Articulation: In train form, each train has moving wheels and hooks that can hold each train together in a kind of…train. In Voltromas form, he moves at the arms (usually causing them to fall off), elbows, legs and knees, the latter joints of which are loose nearly always causing him to fall over. But awesomely.
Accessories & Features: He is Thomas the Tank Engine. Who combines with other trains and transforms into a big honking robot monster beast. What more do you want? Yeah, he doesn’t have any weapons or accessories, so just give him some of your guns from the accessory box then he can go to town on Bumblebee, the skinny little benchwarming wanker.
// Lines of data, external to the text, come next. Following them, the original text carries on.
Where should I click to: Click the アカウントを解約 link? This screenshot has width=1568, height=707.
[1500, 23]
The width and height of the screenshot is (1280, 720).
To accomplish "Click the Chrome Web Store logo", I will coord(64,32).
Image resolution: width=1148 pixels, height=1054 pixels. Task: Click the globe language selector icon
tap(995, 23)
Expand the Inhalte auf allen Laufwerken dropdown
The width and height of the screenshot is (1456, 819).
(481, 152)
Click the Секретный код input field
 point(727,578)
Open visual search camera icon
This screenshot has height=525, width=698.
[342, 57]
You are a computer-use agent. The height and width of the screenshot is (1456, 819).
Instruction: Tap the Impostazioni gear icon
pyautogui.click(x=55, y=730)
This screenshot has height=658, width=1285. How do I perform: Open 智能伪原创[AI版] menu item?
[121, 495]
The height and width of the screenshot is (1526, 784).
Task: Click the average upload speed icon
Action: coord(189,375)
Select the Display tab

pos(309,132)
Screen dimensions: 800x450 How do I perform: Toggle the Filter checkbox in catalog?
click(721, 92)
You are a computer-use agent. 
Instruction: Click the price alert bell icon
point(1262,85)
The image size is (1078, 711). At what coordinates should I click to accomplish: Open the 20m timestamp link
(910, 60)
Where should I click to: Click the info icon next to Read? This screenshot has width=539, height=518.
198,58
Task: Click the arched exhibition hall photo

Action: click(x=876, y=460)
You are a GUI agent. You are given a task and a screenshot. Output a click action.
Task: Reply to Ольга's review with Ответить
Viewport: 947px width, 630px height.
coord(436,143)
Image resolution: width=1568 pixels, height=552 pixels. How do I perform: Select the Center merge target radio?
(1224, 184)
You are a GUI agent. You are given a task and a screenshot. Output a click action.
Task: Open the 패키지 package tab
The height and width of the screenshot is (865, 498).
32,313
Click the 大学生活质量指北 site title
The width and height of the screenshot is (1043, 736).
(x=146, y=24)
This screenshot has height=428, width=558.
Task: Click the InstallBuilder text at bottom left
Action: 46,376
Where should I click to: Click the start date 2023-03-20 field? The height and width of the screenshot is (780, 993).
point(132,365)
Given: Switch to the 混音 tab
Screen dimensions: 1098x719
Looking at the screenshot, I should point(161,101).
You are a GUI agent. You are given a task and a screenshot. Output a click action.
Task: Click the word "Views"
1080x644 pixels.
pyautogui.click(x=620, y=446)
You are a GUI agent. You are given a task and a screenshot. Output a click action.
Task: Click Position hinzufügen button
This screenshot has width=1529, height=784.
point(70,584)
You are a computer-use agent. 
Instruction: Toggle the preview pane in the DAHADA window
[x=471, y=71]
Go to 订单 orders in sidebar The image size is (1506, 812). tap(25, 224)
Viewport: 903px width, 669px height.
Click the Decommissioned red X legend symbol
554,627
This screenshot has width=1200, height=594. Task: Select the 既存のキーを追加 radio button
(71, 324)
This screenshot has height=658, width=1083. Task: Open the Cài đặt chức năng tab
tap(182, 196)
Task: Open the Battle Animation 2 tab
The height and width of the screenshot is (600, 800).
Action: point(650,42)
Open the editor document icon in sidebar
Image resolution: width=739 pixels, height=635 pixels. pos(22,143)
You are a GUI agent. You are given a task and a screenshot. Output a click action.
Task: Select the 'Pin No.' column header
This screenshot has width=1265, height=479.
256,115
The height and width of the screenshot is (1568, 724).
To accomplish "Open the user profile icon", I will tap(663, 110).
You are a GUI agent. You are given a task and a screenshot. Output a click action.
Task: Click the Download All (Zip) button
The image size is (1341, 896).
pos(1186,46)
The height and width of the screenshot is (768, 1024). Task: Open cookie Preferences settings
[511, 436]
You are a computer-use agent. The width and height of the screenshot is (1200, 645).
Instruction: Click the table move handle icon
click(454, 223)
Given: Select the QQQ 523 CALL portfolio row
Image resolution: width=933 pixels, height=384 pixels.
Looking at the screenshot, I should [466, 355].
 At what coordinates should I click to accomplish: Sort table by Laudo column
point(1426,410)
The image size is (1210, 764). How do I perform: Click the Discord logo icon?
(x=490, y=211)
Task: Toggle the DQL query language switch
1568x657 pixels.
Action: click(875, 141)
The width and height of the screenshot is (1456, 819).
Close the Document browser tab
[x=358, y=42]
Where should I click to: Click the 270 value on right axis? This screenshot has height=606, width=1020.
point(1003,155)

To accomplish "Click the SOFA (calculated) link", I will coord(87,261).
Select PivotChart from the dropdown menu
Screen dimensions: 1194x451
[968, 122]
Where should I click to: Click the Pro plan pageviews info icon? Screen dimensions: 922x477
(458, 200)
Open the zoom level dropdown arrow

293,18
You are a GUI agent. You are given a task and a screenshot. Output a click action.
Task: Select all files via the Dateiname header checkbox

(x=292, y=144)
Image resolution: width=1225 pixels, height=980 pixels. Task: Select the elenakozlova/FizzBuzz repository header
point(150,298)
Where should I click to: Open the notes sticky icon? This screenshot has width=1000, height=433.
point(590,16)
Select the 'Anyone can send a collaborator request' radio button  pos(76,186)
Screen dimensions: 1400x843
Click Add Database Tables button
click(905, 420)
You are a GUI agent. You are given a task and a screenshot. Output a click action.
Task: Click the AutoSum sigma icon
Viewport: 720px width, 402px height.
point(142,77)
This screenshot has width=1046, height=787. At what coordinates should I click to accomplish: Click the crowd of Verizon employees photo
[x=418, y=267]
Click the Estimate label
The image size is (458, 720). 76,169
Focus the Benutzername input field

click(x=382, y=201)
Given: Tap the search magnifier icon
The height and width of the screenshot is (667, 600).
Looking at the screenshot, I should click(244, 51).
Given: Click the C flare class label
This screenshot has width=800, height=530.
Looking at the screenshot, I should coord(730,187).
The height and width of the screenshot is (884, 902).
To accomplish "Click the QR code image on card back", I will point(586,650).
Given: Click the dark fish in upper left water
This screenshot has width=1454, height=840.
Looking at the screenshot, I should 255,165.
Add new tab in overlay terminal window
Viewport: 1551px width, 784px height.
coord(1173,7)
Transformation: Already covered in the above “Design” section, but very simple, and lots of fun to do while watching TV – you can transform him back and forth while watching The I.T. Crowd until he breaks completely (which might not take long to happen).
Quality Control: None. Zero. Kaput. You can practically see the dried blood from the sweatshop kids’ fingers as it falls apart in your hands.
Overall: Don’t let shoddy craftsmanship stand in your way – Voltromas is the best toy ever made in the history of ever. And the kind of thing you’ll never seen made legally, so import immediately! Support sweatshops in China, and amazing toys made of beloved childhood characters who you want to see go on a massive homicidal rampage!